A single number is the answer here: how many lines below include "gear"?

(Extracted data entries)
***

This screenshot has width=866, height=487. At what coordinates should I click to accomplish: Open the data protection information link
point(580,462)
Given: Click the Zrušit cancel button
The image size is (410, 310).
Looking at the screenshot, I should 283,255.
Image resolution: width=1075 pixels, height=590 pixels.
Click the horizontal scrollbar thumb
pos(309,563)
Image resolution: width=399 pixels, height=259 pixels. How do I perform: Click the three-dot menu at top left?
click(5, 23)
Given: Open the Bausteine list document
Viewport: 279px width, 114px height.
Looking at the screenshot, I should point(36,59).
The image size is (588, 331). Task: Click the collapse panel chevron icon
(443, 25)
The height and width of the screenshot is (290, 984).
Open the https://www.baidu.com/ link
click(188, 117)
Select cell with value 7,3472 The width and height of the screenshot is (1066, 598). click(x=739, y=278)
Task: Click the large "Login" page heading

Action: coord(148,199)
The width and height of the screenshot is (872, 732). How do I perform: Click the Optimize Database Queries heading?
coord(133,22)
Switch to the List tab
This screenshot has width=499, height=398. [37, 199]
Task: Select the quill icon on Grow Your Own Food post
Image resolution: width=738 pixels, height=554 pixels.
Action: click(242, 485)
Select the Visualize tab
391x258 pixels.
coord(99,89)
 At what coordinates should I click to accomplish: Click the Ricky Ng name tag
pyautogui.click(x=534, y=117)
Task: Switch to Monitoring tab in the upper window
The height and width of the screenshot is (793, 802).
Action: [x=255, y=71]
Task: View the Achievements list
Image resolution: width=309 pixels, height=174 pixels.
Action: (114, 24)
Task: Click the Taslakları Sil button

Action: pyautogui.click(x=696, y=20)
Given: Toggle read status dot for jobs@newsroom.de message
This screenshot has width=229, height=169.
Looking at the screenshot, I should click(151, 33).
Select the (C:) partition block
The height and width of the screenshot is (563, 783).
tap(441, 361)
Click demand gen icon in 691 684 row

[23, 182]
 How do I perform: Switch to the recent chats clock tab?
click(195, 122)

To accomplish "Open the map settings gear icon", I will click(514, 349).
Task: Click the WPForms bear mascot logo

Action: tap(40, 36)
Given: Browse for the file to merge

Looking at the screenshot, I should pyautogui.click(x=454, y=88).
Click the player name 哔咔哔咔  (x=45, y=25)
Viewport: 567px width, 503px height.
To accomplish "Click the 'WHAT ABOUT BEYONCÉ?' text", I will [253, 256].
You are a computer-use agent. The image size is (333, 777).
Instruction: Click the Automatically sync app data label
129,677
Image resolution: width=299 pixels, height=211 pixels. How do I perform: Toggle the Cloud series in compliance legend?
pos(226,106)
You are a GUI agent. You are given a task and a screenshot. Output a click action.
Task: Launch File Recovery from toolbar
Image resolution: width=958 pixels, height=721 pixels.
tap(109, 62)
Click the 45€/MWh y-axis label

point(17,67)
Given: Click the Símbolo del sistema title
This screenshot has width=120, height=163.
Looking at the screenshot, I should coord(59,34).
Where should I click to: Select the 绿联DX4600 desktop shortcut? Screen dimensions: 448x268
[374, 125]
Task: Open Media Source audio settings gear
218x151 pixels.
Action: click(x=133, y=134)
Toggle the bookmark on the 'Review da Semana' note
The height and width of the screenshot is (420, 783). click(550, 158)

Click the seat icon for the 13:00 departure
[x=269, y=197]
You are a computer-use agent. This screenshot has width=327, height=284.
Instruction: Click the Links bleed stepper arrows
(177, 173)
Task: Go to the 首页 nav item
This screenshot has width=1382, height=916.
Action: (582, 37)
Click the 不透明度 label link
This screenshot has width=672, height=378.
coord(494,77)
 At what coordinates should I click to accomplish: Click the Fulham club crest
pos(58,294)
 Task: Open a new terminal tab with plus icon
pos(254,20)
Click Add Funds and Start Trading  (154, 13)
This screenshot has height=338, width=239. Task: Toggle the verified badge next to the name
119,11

***

SOLVED EXERCISE: 2